In what has become a longstanding political tradition, President Obama and Mitt Romney are expected to share a stage in New York City for a charity roast just a few weeks before Election Day. But now objections are being raised by some religious leaders. Our Bobby Cuza has the story.
UNITED STATES -- Every four years, it’s become a chance for presidential candidates to lay down their swords and poke fun at politics.
“Michael Bloomberg is here. The mayor recently announced some news, made some news by announcing he’s going to be rewriting the rules and running for a third term. Which caused Bill Clinton to say, ‘You can do that?’” Obama said.
“Some people call you the elite. I call you my base,” George W. Bush said.
This year’s Alfred E. Smith dinner was supposed to be no different. Both President Obama and Republican Mitt Romney have accepted the invitation to appear at the event October 18th. The dinner, which honors Smith, the former governor and first Catholic presidential nominee of a major party, benefits Catholic Charities and is organized in part by the New York Archdiocese. So some Catholic leaders say Obama, who is pro-choice and pro-gay marriage, shouldn’t be welcome.
Father Frank Pavone, head of the anti-abortion group Priests for Life, said in a statement, “The polite putting aside of differences for a while amounts to a scandal.”
“I can understand why there’s going to be an outrage,” Mike Long said.

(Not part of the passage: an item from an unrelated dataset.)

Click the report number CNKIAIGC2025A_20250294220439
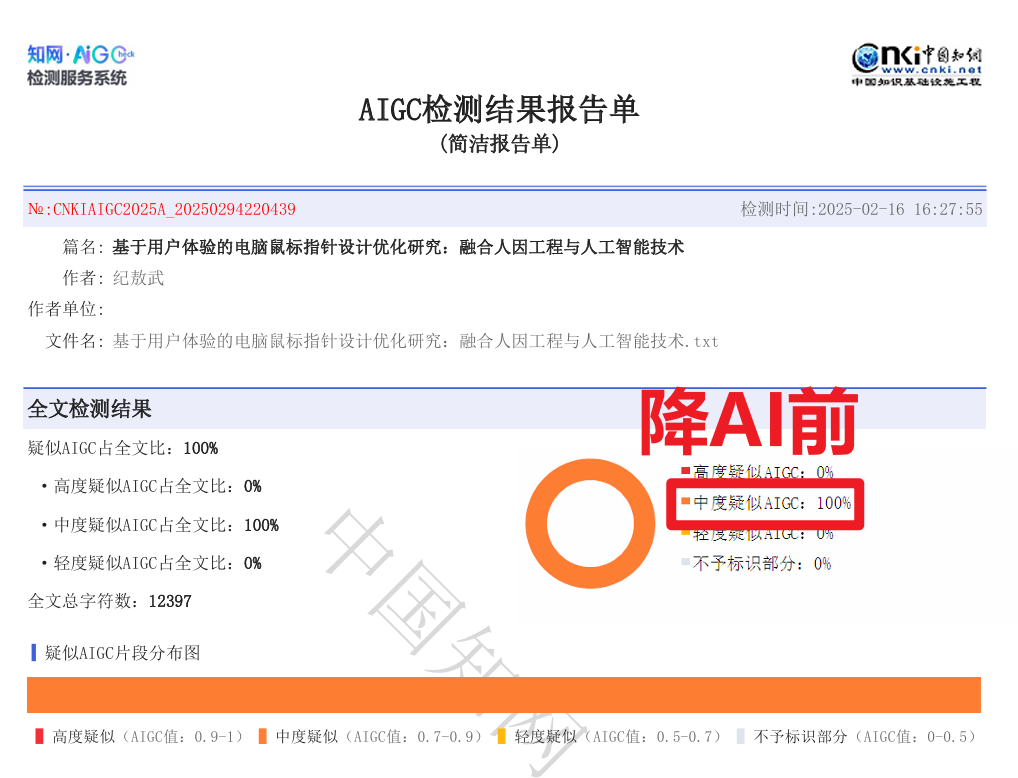This screenshot has width=1018, height=778. (162, 209)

Mike Long of the state's Conservative Party says the issue is Obama’s mandate that all employer health care plans cover contraception, even some religious charities.
Long said, “Clearly, it is challenging religious liberty. And I think that’s where the line has been crossed.”
The controversy is not a new one. John Kerry’s stance on abortion, it’s believed, is the reason neither candidate was invited in 2004. Same with President Clinton in 1996. But now, it's Cardinal Timothy Dolan presiding over the event and while he's clashed publicly with Obama over the contraception mandate, the emphasis here is on civility.
“This is not an evening that is about one person’s policies versus another person’s policies. This is not an evening about political differences and partisanship. This is an evening in which we come together for a very good cause,” Joseph Zwilling said.